### TASK
Nothing outside the range below should be printed. Output exactly the lines from the line with "Open the Severity" to the line with "Task: Click the Person JSX tag on line 54", both included.

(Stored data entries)
:::
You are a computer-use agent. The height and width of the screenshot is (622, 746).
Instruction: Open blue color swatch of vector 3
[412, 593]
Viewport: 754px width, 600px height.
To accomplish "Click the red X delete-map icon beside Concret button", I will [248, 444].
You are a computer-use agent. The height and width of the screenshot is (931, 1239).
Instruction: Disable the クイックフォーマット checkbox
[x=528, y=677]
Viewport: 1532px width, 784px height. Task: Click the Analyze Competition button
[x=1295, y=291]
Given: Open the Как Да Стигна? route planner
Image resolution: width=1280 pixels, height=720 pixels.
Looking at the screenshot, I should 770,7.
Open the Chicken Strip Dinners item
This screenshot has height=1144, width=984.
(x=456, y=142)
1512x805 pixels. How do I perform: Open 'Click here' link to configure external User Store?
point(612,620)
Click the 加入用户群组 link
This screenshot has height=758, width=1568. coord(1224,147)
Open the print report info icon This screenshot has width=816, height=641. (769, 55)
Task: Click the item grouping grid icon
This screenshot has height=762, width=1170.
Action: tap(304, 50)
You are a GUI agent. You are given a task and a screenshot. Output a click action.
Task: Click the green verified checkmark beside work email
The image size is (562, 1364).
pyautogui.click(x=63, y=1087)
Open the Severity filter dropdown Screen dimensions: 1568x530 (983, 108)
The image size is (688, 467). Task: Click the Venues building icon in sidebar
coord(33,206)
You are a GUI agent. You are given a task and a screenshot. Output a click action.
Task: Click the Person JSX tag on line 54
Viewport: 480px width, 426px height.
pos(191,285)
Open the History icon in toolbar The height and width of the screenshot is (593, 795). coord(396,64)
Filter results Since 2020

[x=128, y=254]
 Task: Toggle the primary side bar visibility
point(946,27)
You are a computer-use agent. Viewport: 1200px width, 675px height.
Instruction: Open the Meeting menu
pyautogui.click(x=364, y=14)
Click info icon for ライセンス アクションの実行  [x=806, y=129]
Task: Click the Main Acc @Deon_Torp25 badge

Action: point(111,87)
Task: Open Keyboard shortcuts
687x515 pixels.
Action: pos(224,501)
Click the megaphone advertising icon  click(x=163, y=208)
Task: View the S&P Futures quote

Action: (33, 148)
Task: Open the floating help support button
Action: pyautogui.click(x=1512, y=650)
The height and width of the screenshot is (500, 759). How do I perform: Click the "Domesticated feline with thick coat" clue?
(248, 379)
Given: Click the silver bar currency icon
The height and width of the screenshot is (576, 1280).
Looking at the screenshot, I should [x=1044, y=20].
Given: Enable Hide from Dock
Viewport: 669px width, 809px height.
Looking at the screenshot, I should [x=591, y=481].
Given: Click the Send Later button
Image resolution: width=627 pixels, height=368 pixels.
:::
### TASK SOLUTION
Open the Severity filter dropdown Screen dimensions: 1568x530 (983, 108)
The image size is (688, 467). Task: Click the Venues building icon in sidebar
coord(33,206)
You are a GUI agent. You are given a task and a screenshot. Output a click action.
Task: Click the Person JSX tag on line 54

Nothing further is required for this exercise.